▶ _WHAT IS EXPECTED_: Type out each record word for word. Pictures stay out.

▶ _AVAILABLE RECORDS_:
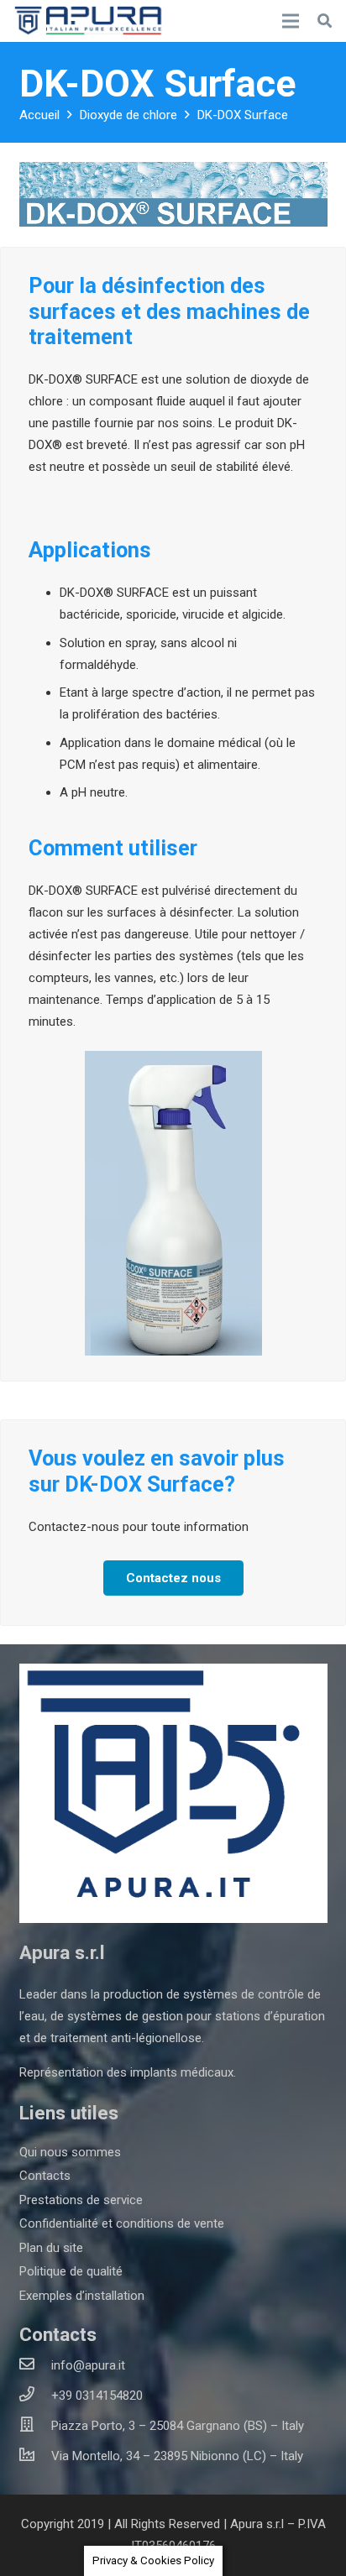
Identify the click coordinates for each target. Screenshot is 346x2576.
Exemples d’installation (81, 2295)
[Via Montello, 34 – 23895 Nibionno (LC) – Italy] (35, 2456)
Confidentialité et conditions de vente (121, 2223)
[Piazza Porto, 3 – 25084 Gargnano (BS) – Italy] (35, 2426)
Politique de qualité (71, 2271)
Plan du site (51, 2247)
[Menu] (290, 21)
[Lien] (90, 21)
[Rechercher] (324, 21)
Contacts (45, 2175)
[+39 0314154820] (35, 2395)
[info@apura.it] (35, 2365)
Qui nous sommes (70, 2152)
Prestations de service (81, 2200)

▶ _EXERCISE ANSWER_:
Identify the click coordinates for each target. Screenshot is 346x2576.
Exemples d’installation (81, 2295)
[Via Montello, 34 – 23895 Nibionno (LC) – Italy] (35, 2456)
Confidentialité et conditions de vente (121, 2223)
[Piazza Porto, 3 – 25084 Gargnano (BS) – Italy] (35, 2426)
Politique de qualité (71, 2271)
Plan du site (51, 2247)
[Menu] (290, 21)
[Lien] (90, 21)
[Rechercher] (324, 21)
Contacts (45, 2175)
[+39 0314154820] (35, 2395)
[info@apura.it] (35, 2365)
Qui nous sommes (70, 2152)
Prestations de service (81, 2200)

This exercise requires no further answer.